In honor of Pride Month, we’re featuring profiles of prominent LGBTQ humanists or atheists. This week we feature Staceyann Chin. An earlier version of this profile appeared in the November/December 2017 issue of The Humanist.
“Every day I get better at knowing that it is not a choice to be an activist; rather, it is the only way to hold on to the better parts of my human self. It is the only way I can live and laugh without guilt.”
—Staceyann Chin, The Other Side of Paradise
Staceyann Chin was born on December 25, 1972, in Jamaica. Shortly thereafter her mother abandoned her and fled to Montreal, Quebec, and her assumed father, a wealthy Chinese man from Montego Bay, refused to acknowledge her. For the next six years of her life, Chin was raised by her grandmother, then she and her brother lived with an aunt and uncle in a more affluent area called Bethel Town. Here Chin was cruelly teased for her mixed ethnicity and began lying to classmates that her mother wanted Staceyann to join her in Canada.

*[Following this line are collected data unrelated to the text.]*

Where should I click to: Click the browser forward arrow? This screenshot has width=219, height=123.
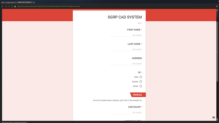tap(6, 6)
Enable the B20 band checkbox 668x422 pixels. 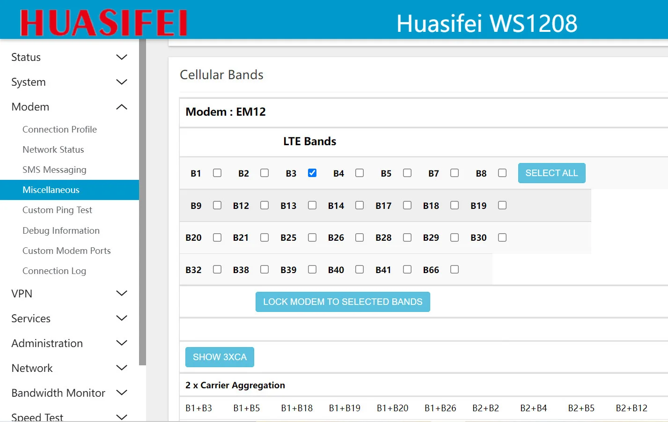(217, 237)
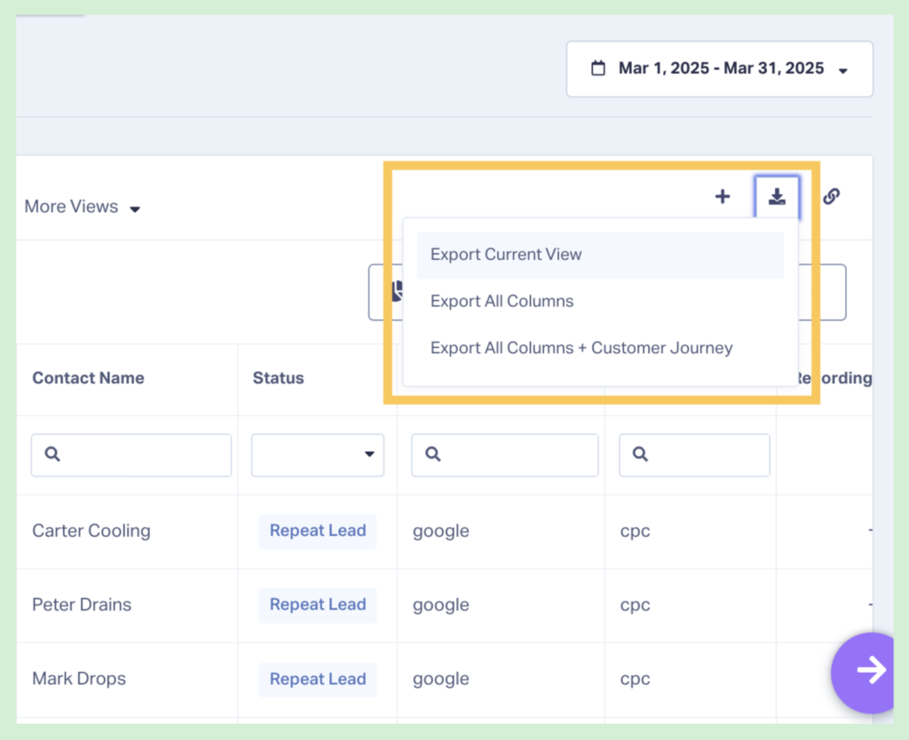
Task: Expand the More Views dropdown
Action: (82, 206)
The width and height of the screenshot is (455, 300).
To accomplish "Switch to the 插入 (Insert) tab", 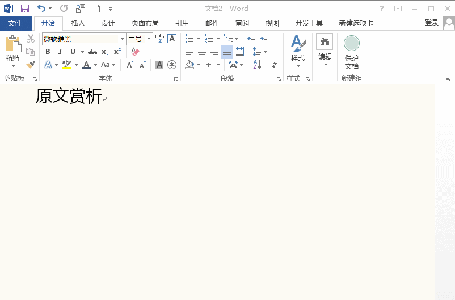I will (78, 23).
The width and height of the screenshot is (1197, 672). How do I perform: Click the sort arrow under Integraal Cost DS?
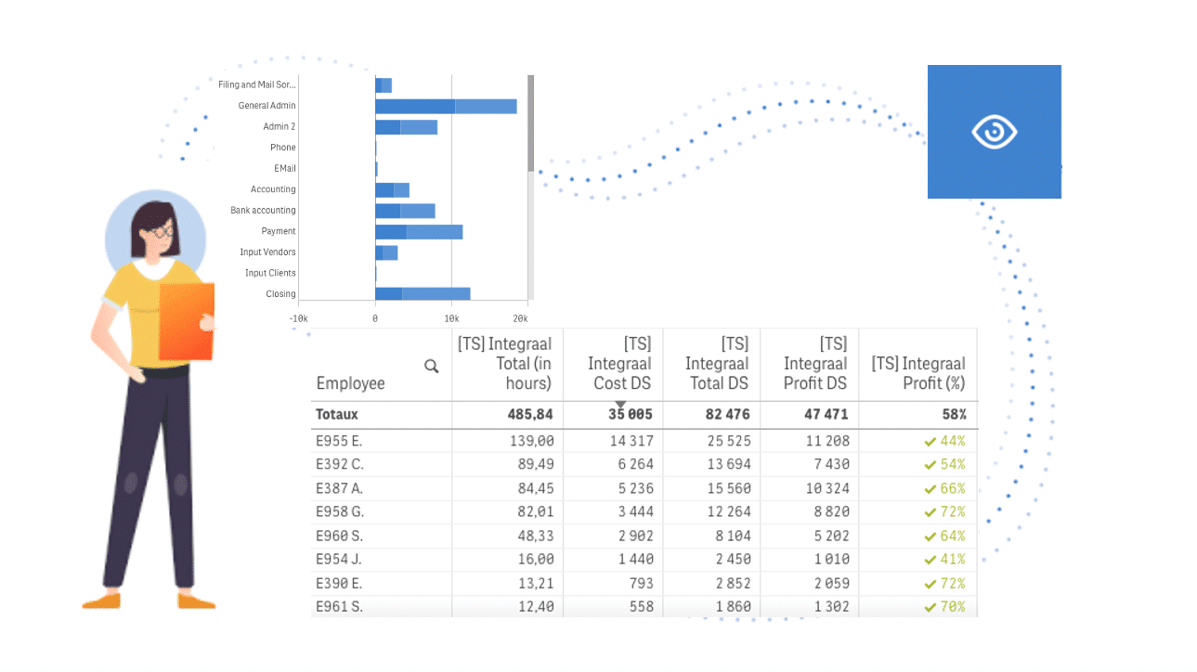(620, 404)
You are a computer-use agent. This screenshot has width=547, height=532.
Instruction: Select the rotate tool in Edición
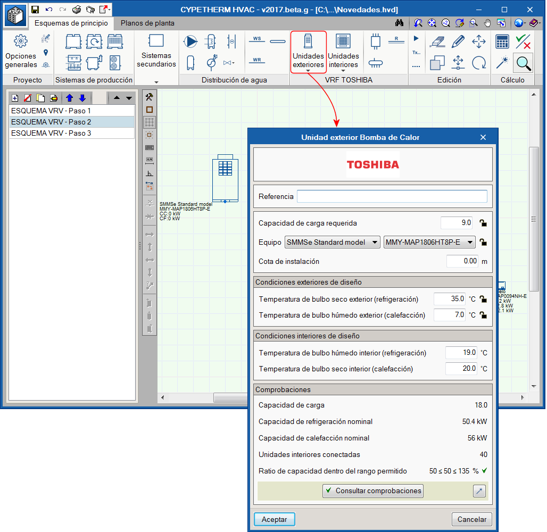pyautogui.click(x=479, y=63)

She later moved in with a great aunt in a very poor area of Montego Bay (ironically called Paradise) and decided to ask her father to pay her way to the prestigious Mount Alvernia High School for Girls. He agreed so long as she didn’t try to prove paternity. Meanwhile, Chin’s attempts to reach out to her mother proved futile. Tired of lying about her family and her living conditions, Chin graduated from high school vowing to start the next phase of her life with total honesty. When she started college in Kingston, Chin recounted in a 2008 New York Times Magazine piece called “Paradise of Lies,” she stayed true to her vow:
…to the point of overcompensation. On the first day of classes there I told the stranger sitting next to me that my mother abandoned me, and that I was in college only because of my rich, maybe-father’s loan. The first time I had sex I announced as much to my biology class. I told my physics class about my first orgasm. And when it dawned on me that I was attracted to girls, it was a matter of course that I said so to my African philosophy class at University of the West Indies.
Coming out as a lesbian in Jamaica in the 1990s proved dangerous, as doing so carried the threat of rape for any woman. After Chin was sexually assaulted by a group of male students in a dorm bathroom, she decided to leave the violent homophobia of Jamaica behind. In 1997 she moved to New York where, she writes, “you couldn’t throw a rock in the Village without hitting a lesbian recounting her life story.”
Chin began writing and publishing poetry and took home winning prizes in numerous poetry slams. In October 2019 she published Crossfire: A Litany for Survival, a full-length collection of poetry from five previously published chapbooks. Widely known as a co-writer and original performer in the Tony Award-winning Russell Simmons Def Poetry Jam on Broadway, Chin has also performed at the Nuyorican Poets’ Café and in several critically acclaimed solo theater pieces. The most recent was MotherStruck (directed by Cynthia Nixon and produced by Rosie O’Donnell), which chronicled her experiences as a single mother (her daughter was conceived through in-vitro fertilization and born in 2012).
A vocal LGBTQ rights activist, Chin has written for numerous outlets and appeared on 60 Minutes and Oprah, where she talked about homophobia in Jamaica. She has received awards from the Human Rights Campaign, Immigration Equality, the Lesbian AIDS Project, the New York State Senate, and Planned Parenthood. Chin was honored with the American Humanist Association’s 2017 LGBTQ Humanist Award.
In a 2013 interview with Huffington Post Chin described the impetus for writing her critically acclaimed 2010 memoir, The Other Side of Paradise,
so that those coming up behind me would at least have a placeholder. I don’t imagine that it is the story of every lesbian that came out of Jamaica or every lesbian that came out of a brown space, or every girl that was left by her mother, but it became another placeholder.
In the same interview she spoke of the importance for the LGBTQ community to address multiple issues, noting that “Anywhere you have a large gathering of poor people, you have people who are deeply trenched in religion” and that those spaces tend to be more violent and homophobic. “There has to be more comprehensive conversation around poverty, race, homophobia and religion,” Chin stated.